PF investiga Silas Malafaia por suposto envolvimento em ataques ao STF e obstrução da Justiça

Pastor é suspeito de articular campanhas digitais contra ministros e influenciar aliados do bolsonarismo; perícia em celular reforça apurações

As investigações da Polícia Federal (PF) sobre o pastor Silas Malafaia completam dois meses nesta segunda-feira (20), com perícia concluída no celular apreendido em operação autorizada pelo ministro Alexandre de Moraes, do Supremo Tribunal Federal (STF).

Malafaia é investigado por suposta participação em um grupo que teria planejado ataques a ministros do STF e tentado influenciar autoridades estrangeiras a adotar medidas hostis contra o Brasil. Por determinação judicial, o pastor está proibido de manter contato com o ex-presidente Jair Bolsonaro e com o deputado licenciado Eduardo Bolsonaro, também investigados no mesmo inquérito.

Segundo relatório da PF, Malafaia teria coordenado a criação e disseminação de conteúdos ofensivos ao STF, de forma organizada e direcionada ao público que acompanha suas redes e atividades.

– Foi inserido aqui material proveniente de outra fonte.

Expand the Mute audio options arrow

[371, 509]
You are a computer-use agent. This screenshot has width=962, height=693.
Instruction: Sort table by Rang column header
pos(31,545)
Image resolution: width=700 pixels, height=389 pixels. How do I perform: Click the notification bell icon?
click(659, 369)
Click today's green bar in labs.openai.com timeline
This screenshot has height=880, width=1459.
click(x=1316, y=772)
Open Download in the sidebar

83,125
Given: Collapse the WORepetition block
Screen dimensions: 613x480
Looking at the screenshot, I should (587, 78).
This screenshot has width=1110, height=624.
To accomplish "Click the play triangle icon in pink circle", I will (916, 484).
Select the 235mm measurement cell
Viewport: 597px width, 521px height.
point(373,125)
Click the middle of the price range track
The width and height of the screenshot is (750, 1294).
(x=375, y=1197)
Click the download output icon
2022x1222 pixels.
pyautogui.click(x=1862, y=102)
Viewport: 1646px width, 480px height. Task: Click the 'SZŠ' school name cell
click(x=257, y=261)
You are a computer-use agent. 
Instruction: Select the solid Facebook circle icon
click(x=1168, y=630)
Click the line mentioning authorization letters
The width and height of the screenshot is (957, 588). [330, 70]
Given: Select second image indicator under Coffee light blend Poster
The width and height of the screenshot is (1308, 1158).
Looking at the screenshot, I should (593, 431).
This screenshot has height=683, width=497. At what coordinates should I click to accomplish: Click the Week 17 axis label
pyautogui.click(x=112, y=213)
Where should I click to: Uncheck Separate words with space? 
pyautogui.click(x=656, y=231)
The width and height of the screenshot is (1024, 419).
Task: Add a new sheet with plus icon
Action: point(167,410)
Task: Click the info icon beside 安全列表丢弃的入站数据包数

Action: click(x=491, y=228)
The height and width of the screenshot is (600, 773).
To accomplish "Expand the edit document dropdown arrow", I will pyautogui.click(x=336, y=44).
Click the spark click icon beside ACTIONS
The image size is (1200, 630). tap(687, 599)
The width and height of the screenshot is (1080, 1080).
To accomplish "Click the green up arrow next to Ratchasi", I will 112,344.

A análise das mensagens apreendidas indica que ele exerceria papel de liderança nas ações do grupo, planejando estratégias de comunicação e orientando aliados e influenciadores sobre o tom e o momento das publicações críticas à Corte.

Fontes próximas à investigação apontam que o celular do pastor mostra interações frequentes com figuras centrais do bolsonarismo, principalmente em períodos de tensão política, como às vésperas do 7 de setembro e após decisões judiciais desfavoráveis ao ex-presidente. O material sugere um padrão coordenado de atuação, com o objetivo de descredibilizar o STF e semear desconfiança sobre o sistema eleitoral.

A apuração segue em andamento, com a PF aprofundando a análise das comunicações digitais e mapeando a rede de influência e articulação do grupo investigado.